YOUR OBJECTIVE: Reproduce every one of the records below word for word, leaving out the pictures.

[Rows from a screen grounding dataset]
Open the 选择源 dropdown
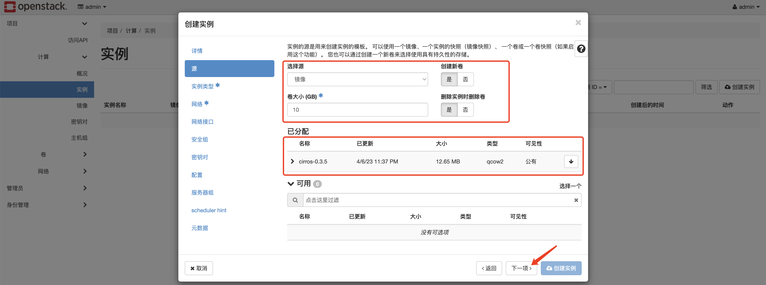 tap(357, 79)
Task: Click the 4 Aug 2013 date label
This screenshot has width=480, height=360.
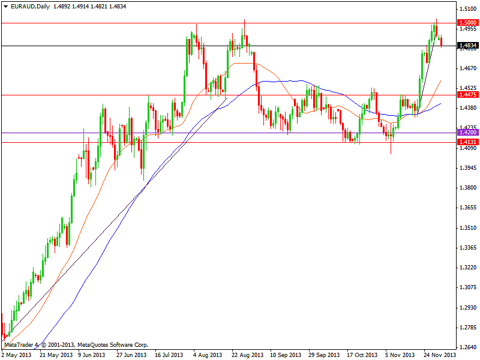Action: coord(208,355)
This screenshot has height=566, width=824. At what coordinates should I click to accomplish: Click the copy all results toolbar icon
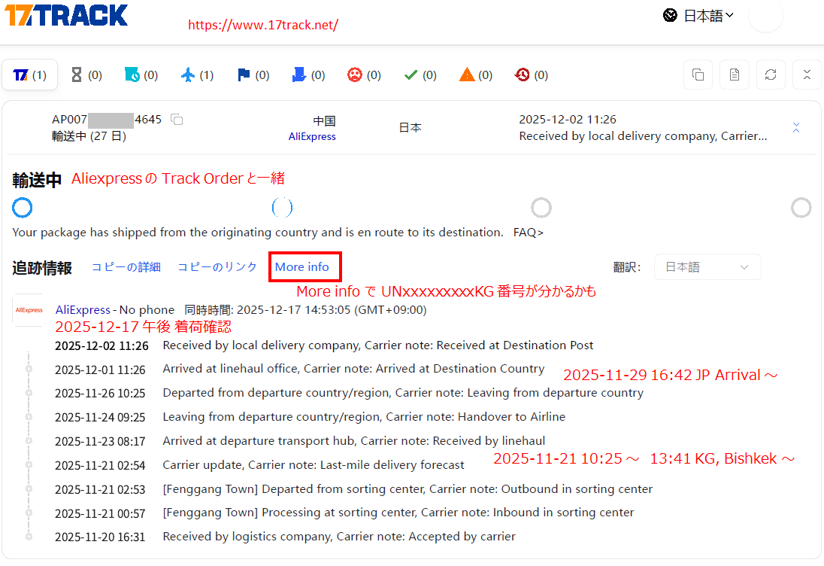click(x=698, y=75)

TASK OUTPUT:
Open the 选择源 dropdown
 tap(357, 79)
Task: Click the 4 Aug 2013 date label
This screenshot has width=480, height=360.
Action: coord(208,355)
This screenshot has height=566, width=824. At what coordinates should I click to accomplish: Click the copy all results toolbar icon
click(x=698, y=75)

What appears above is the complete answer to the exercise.